De acordo com a Carta de Conjuntura nº 70, publicada nesta quinta-feira (9), o mundo enfrenta o maior momento de tensão geopolítica desde o fim da Guerra Fria (1947-1991). No entanto, o Ipea identifica motivos para moderado otimismo na economia brasileira, contrastando com a incerteza externa.
O estudo destaca o crescimento rápido e contínuo da renda disponível das famílias e o aumento do volume de crédito pelo sistema financeiro nacional. O consumo das famílias, impulsionado pelo aumento real do salário mínimo, é um dos principais motores da economia, segundo o Instituto Brasileiro de Geografia e Estatística (IBGE).

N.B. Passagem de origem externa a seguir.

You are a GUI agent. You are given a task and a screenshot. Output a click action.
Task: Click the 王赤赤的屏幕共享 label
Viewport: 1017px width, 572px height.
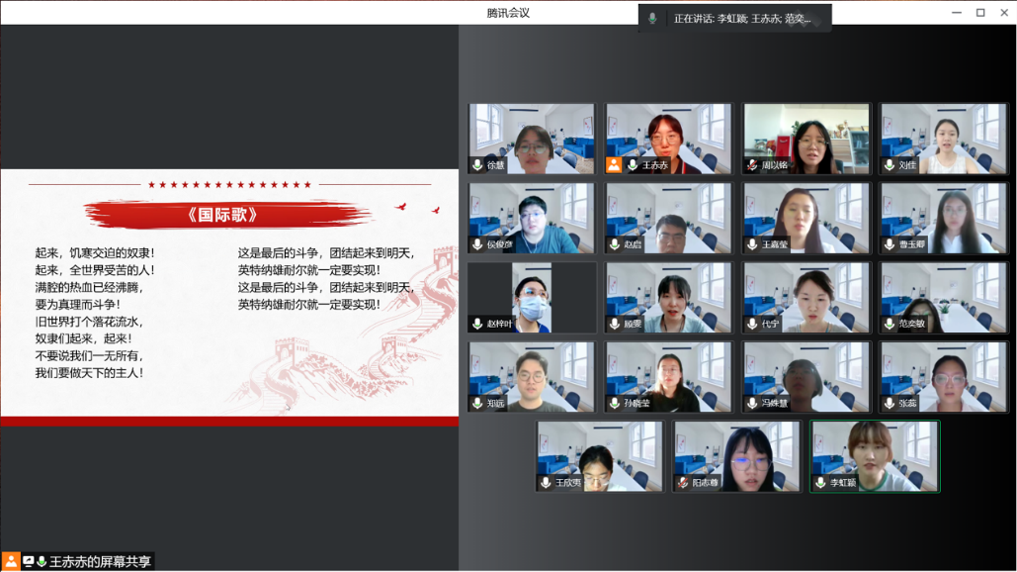pyautogui.click(x=101, y=561)
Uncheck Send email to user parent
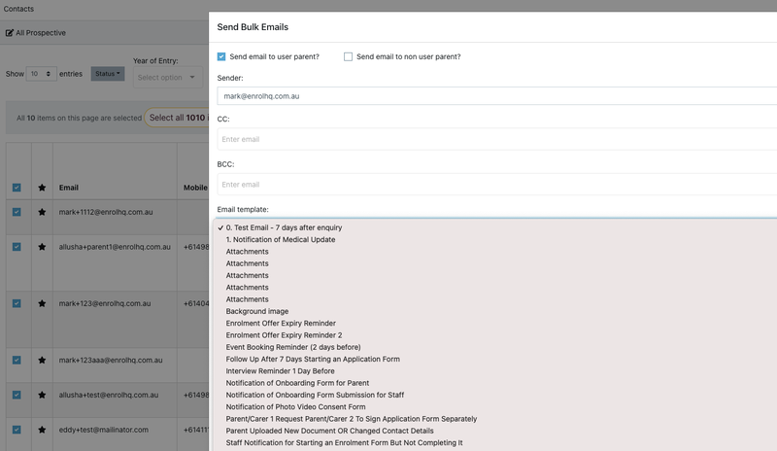Screen dimensions: 777x451 (221, 56)
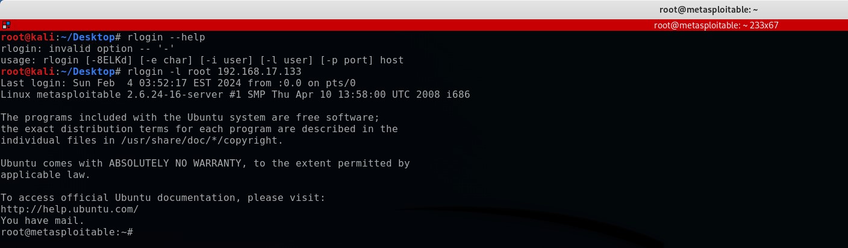Click the Linux kernel version line
848x248 pixels.
235,95
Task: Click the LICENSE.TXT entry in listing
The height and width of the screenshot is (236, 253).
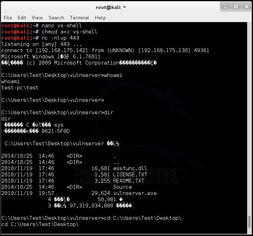Action: pos(130,174)
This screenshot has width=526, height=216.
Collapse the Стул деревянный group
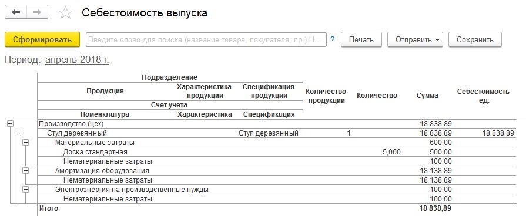[x=18, y=133]
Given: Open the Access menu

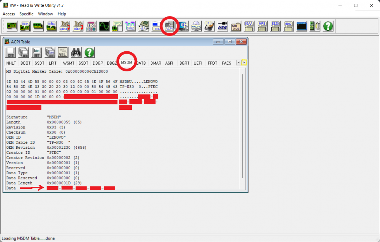Looking at the screenshot, I should (9, 14).
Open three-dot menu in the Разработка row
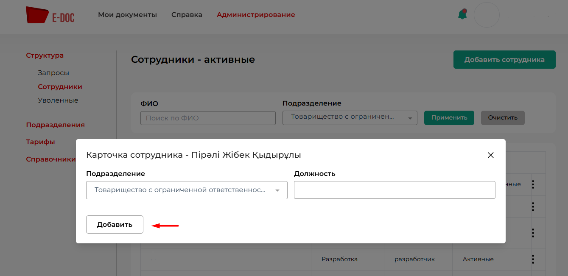This screenshot has height=276, width=568. (x=533, y=259)
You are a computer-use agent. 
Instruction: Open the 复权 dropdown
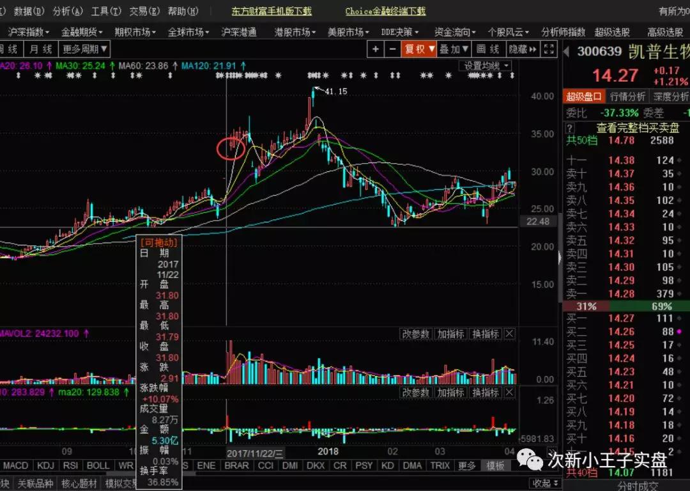(419, 49)
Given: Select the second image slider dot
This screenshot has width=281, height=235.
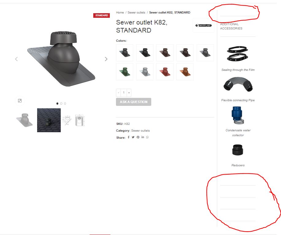Looking at the screenshot, I should coord(61,103).
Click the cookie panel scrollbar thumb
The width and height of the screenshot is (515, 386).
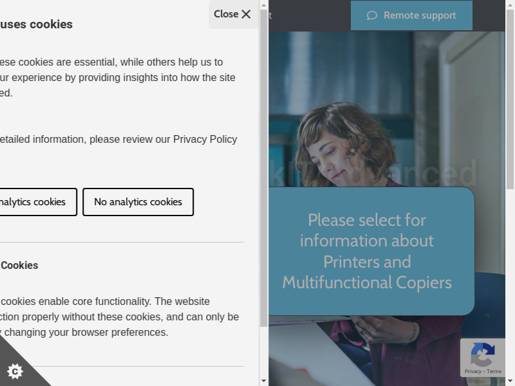point(263,167)
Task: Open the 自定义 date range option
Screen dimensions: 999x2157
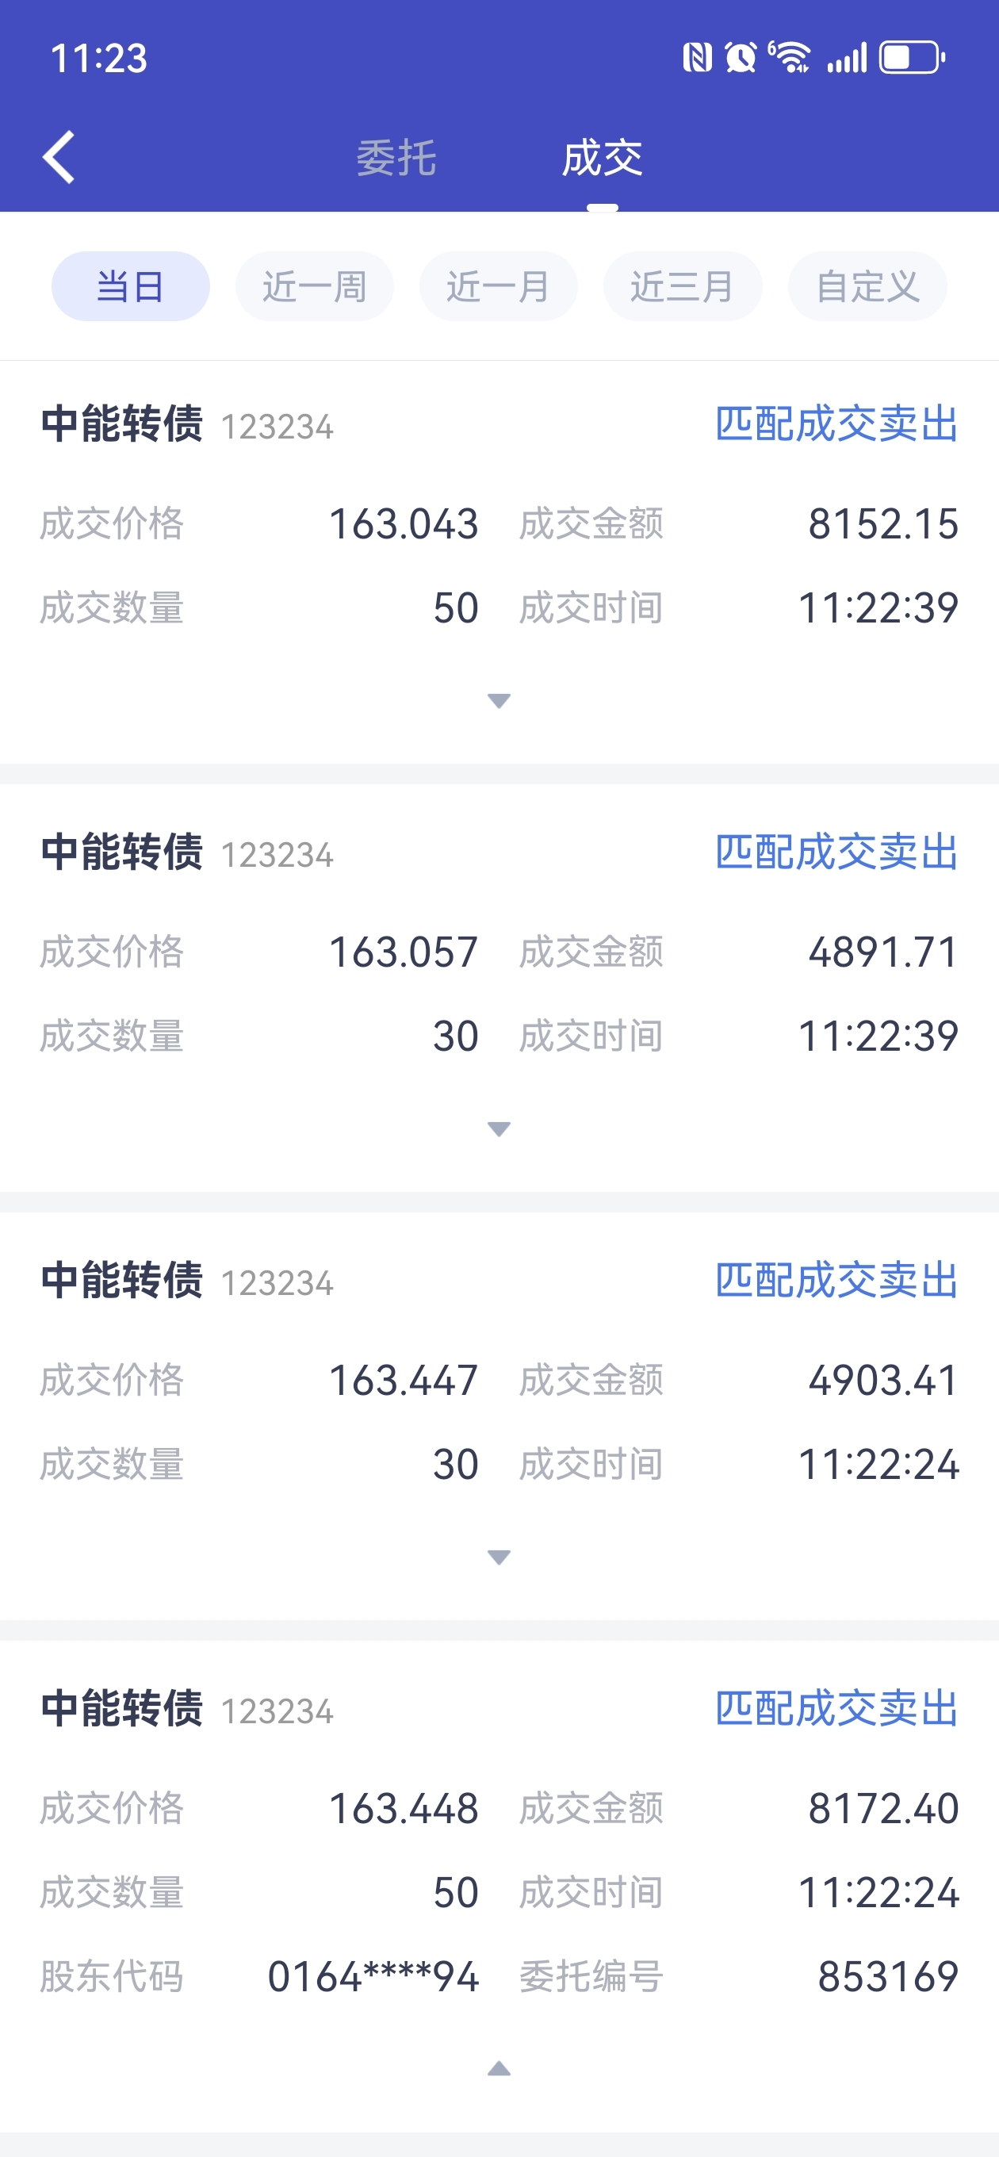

O crédito disponibilizado pode viabilizar investimentos privados, contribuindo para o crescimento do PIB. Além disso, as despesas do Estado seguirão o novo arcabouço fiscal, com elevação dos gastos públicos sociais – decorrentes da valorização do salário mínimo e da reindexação dos gastos com saúde à receita corrente líquida da União – e crescimento das receitas públicas.
No comércio exterior, o Ipea aponta benefícios de políticas fiscais expansionistas, impulsionadas por investimentos em inteligência artificial e gastos com armamentos devido ao conflito no Oriente Médio. O instituto lembra que a guerra na Ucrânia, em fevereiro de 2022, não impediu o crescimento de 5,8% no comércio mundial naquele ano.
O Ipea acertou a previsão de crescimento do PIB em 2,3% no ano passado. Se a projeção para 2026 se confirmar, o somatório do período 2023-2026 alcançará 10,7%, superando os 5,7% de 2019-2022 e os 9,9% de 2015-2018. Para 2027, a estimativa é de 2%.